February 27, 2014
The world of computing has a huge problem with surveillance. Whether you blame the governments doing it or the whistleblowers revealing it, the fact is that consumer adoption and satisfaction is being inhibited by an entirely-justified lack of trust in the systems.
Here’s how the NSA can fix that, increase the safety of Americans, and, I suspect, redeem itself in the eyes of much of the country. It’s a way to act with honor and integrity, without betraying citizens, businesses, or employees. The NSA can keep doing all the things it feel it must to keep America safe (until/unless congress or the administration changes those rules) and by doing this additional thing it would be helping protect us all from the increasing dangers of cyber attacks. And it’s pretty easy.
The proposal is this: establish a voluntary certification system, where vendors can submit products and services for confidential NSA review. In concluding its review, the NSA would enumerate for the public all known security vulnerabilities of the item. It would be under no obligation to discover vulnerabilities. Rather, it would simply need to disclose to consumers all the vulnerabilities of which it happens know, at that time and on an ongoing basis, going forward.
Vendors could be charged a reasonable fee for this service, perhaps on the order 1% gross revenue for that product.
Crucially, the NSA would accept civil liability for any accidental misleading of consumers in its review statements. Even more important: the NSA chain of command from the top down to the people doing the review would accept criminal liability for any intentionally misleading statements, including omissions. I am not a lawyer, but I think this could be done easily by having the statements include sworn affidavits stating both their belief in these statements and their due diligence in searching across the NSA and related entities. I’m sure there are other options too.

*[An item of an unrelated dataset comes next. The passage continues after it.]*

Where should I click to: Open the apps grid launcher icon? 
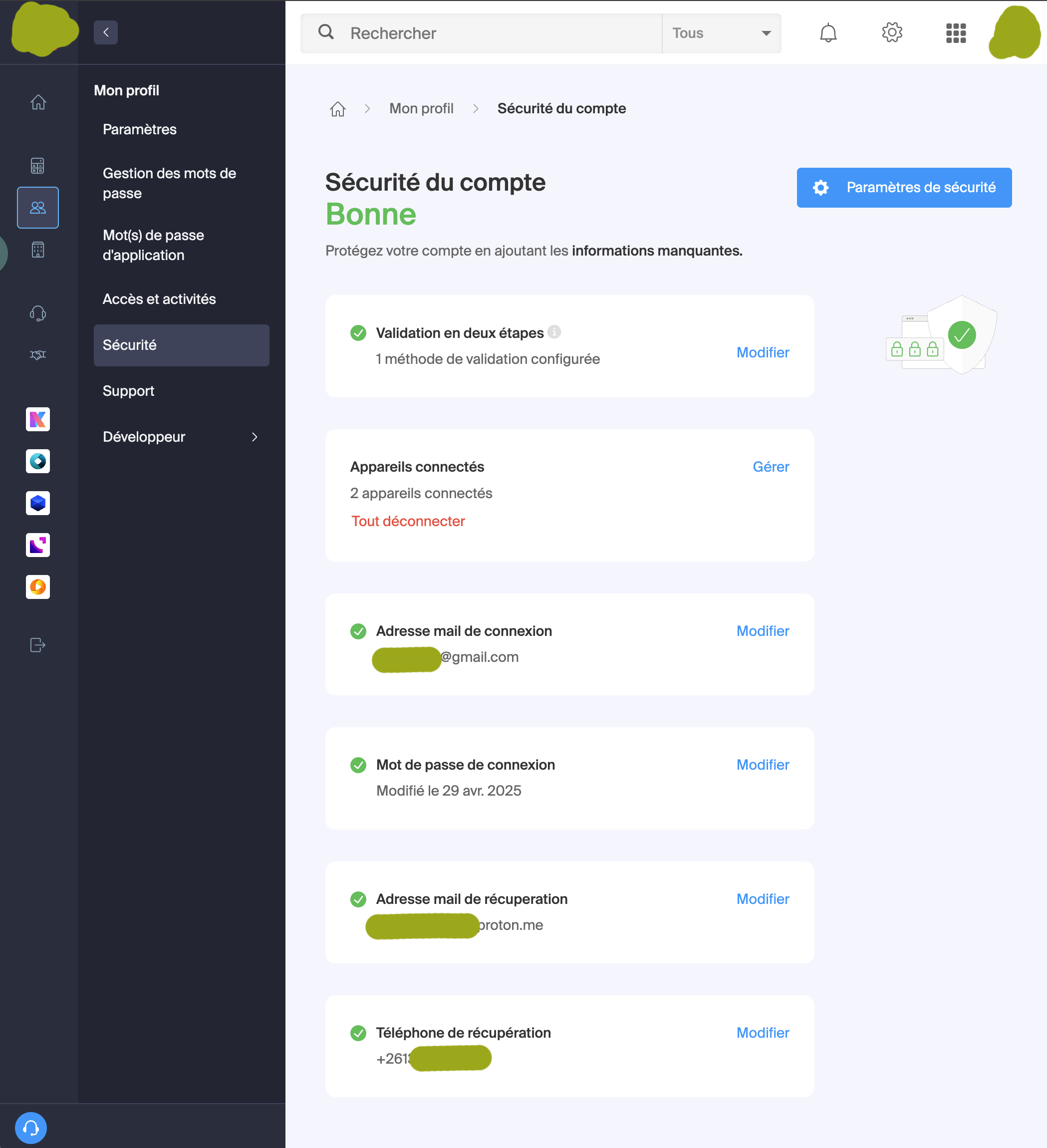955,33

If congress wants to get involved, I think it might be time to pass an anti zero day law, supporting NSA certification. Specifically, I’d say that anyone who knows of a security vulnerability in an NSA certified product must report it immediately to the NSA or the vendor (which must tell each other). 90 days after reporting it, the person who reported it would be free to tell anyone / everyone, with full whistleblower protection. Maybe this could just be done by the product TOS.
NSA certified products could still include backdoors and weaknesses of all sorts, but their existence would no longer be secret. In particular, if there’s an NSA back door, a cryptographic hole for which they believe they have the only key, they would have to disclose that.
That’s it. Dear NSA, can you do this please?
For the rest of you, if you work at the kind of company the Snowden documents reveal to have been compromised, the companies who somehow handle user data, would you support this? Would your company participate in the program, regaining user trust?